→ DATA FOR THE TASK:
^^^^^^^^^^^^^^^^

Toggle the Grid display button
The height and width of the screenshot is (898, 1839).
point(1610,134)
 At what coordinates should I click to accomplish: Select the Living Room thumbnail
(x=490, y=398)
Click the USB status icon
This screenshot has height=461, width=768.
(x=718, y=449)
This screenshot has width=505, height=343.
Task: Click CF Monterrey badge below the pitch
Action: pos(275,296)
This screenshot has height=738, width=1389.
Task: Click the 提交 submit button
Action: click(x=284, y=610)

^^^^^^^^^^^^^^^^

→ WRITTEN EXERCISE: Reproduce all of the data above verbatim, keeping every line in its original order and form.

→ TASK RESPONSE:
Toggle the Grid display button
The height and width of the screenshot is (898, 1839).
point(1610,134)
 At what coordinates should I click to accomplish: Select the Living Room thumbnail
(x=490, y=398)
Click the USB status icon
This screenshot has height=461, width=768.
(x=718, y=449)
This screenshot has width=505, height=343.
Task: Click CF Monterrey badge below the pitch
Action: pos(275,296)
This screenshot has height=738, width=1389.
Task: Click the 提交 submit button
Action: click(x=284, y=610)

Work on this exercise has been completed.